Inside EVs reports that Tesla components replaced during servicing of the electric cars have been turning up for sale on eBay (and presumably elsewhere) with the previous owners' data still on the devices. Tesla offers retrofitting services for its vehicles' autopilot and media control units, and the units swapped out appear, according to the researcher who checked some units, to have retained personal data.
The findings prompted a surprising number of comments from the cybersecurity sector, many of which suggest ways of avoiding the problem. Mark Bower, senior vice president at comforte AG, sent these comments: "Tesla always push[es] boundaries of driverless technology, so it’s quite unexpected to hear of data leakage of personal data from automotive components like this, especially those at the edge of powerful online network systems that drive modern intelligent vehicles. The question on my mind is, could Tesla avoid personal data storage like this using modern data-centric security technology? Very probably. There are new data security methods that are ideal for dynamic edge telemetry systems and online analytic platforms to avoid retention of personal data while still enabling full customer experience, engagement, and even machine learning analytics without live data leakage risks. That would take care of both the disposal and recycling of parts, but also a myriad of security and privacy compliance issues and data breach risks for them.”

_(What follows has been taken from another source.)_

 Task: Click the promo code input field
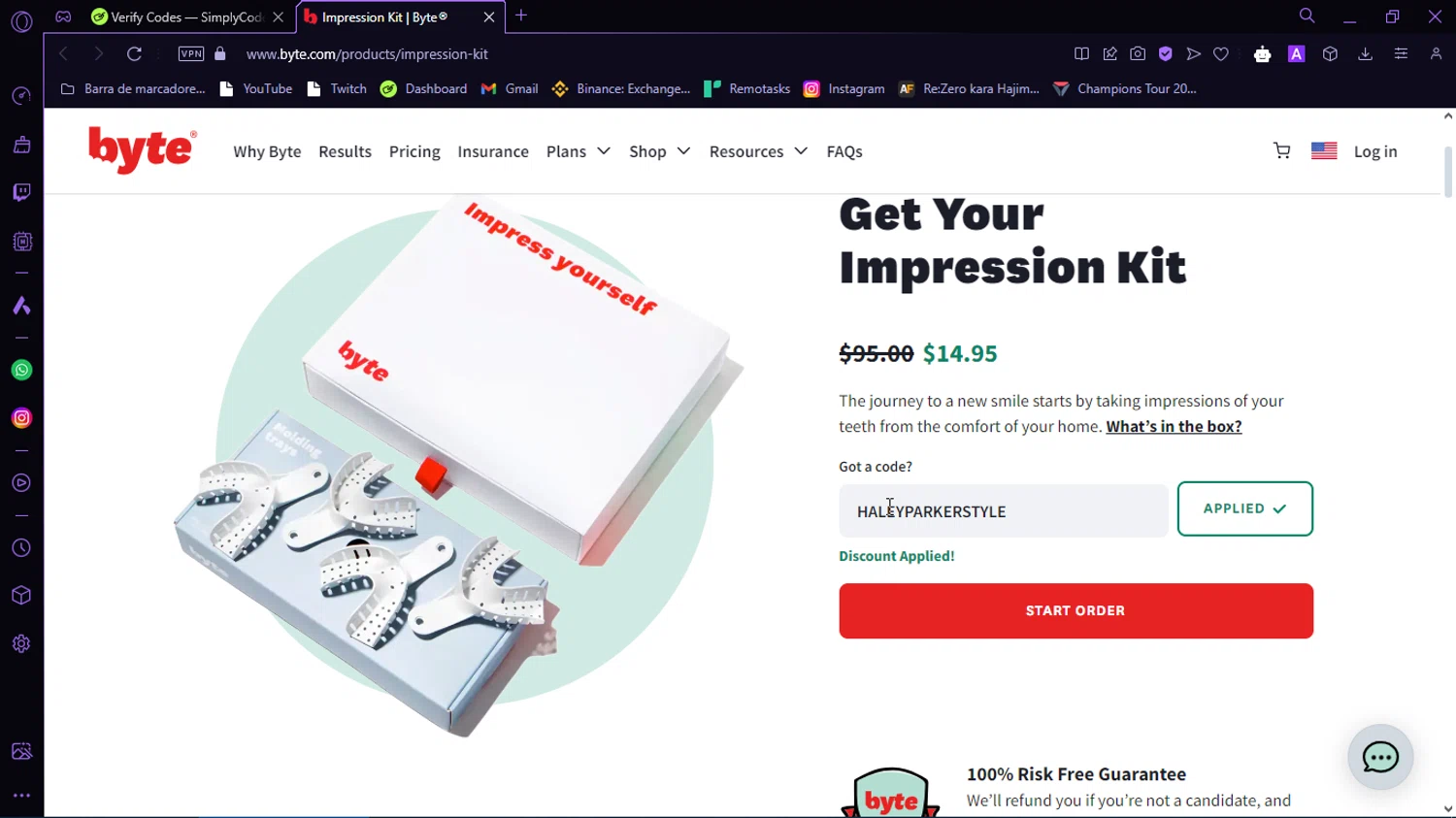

Paul Bischoff, privacy advocate with Comparitech, wrote, “Tesla seems to have an operational security issue at its service centers that allow its computers to be resold without wiping the previous owners data. The service centers are either not destroying them well enough to make data unrecoverable, or technicians are selling the old computers to make a profit, or both. If you plan on upgrading the computer in your Tesla, be sure to use the factory reset option to wipe all of the data beforehand.”

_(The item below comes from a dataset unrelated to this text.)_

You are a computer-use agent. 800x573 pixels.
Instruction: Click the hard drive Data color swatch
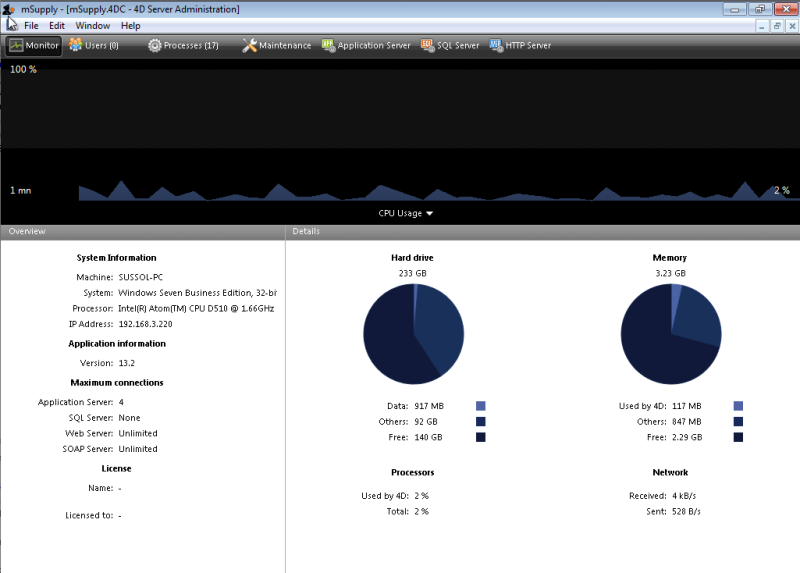point(481,406)
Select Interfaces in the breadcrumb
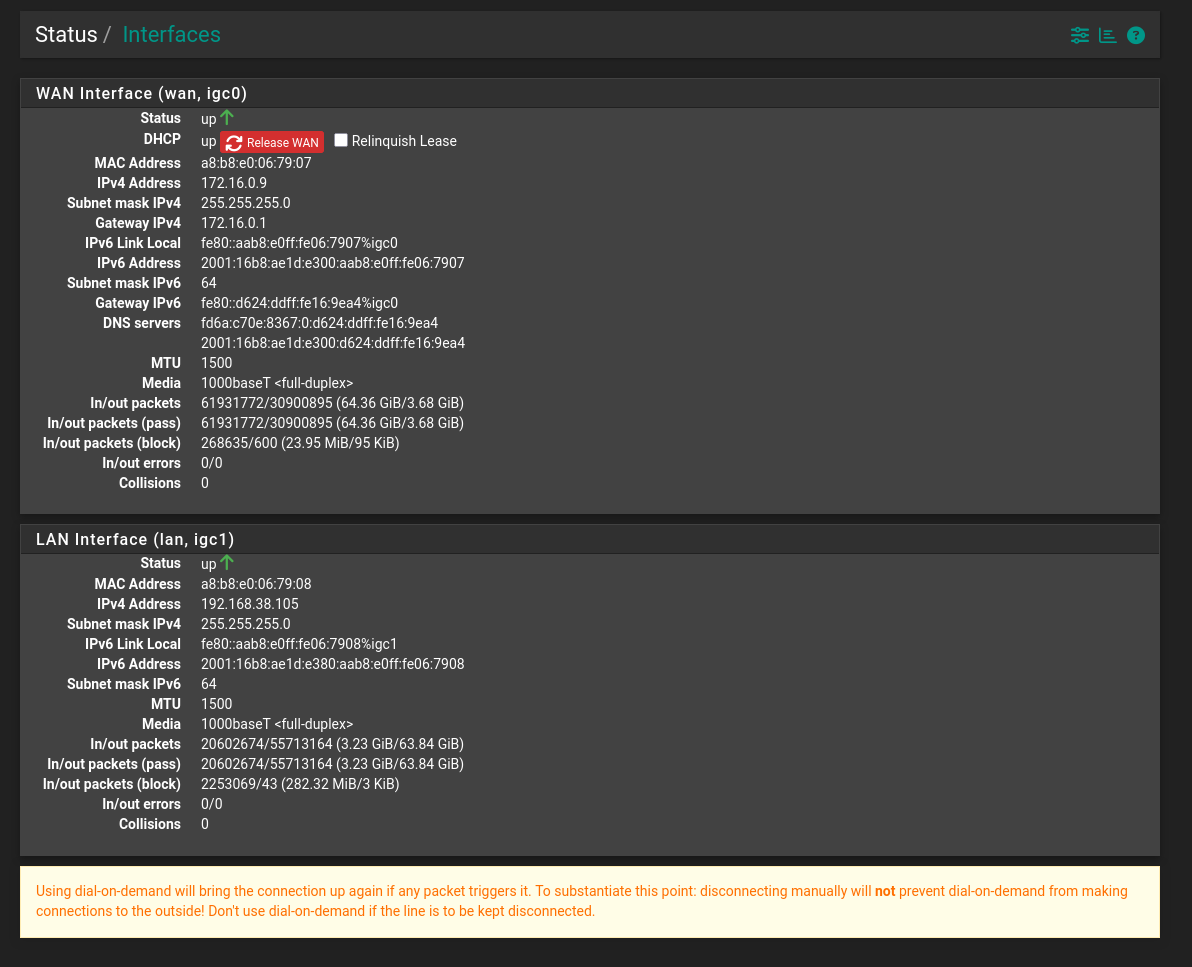1192x967 pixels. 171,34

And Javvad Malik, Security Awareness Advocate at KnowBe4, pointed out that, "Second-hand electronics can be a treasure trove of information for criminals. If organisations do not adequately wipe previous information, any information stored relating to previous owners or organisations can be viewed, resulting in a security and privacy breach. It's therefore essential that organisations which provide devices have mechanisms that allow users to easily and securely erase all data contained prior to returning or selling it."
The curious dialectic of privacy and exhibitionism.
Not that this would affect anyone reading this, but you may as well know that the adult streaming site CAM4, which belongs to Granity Entertainment, has let more hang out than it no doubt intended. Researchers at the Safety Detectives found an unsecured Elastic Search database containing more than seven terabytes of data, most of it personal, affecting an unknown number of users. If email addresses are taken to be a reliable proxy for users, then eleven-million email addresses were among the data on display.
Also out there was the sort of personal information one would expect to be shared by those wishing to customize and optimize their user experience. It's not known how many users CAM4 has, but it enjoys an international clientele. Americans, Brazilians, and Italians appear to be the friskiest of those represented in the database, with the Russians bringing up a sad and distant rear.
CAM4 is said to feature mostly amateur models who work for tips, although how one could work, even for tips, and remain a true amateur is unclear. Not that you would, of course, but don't go there.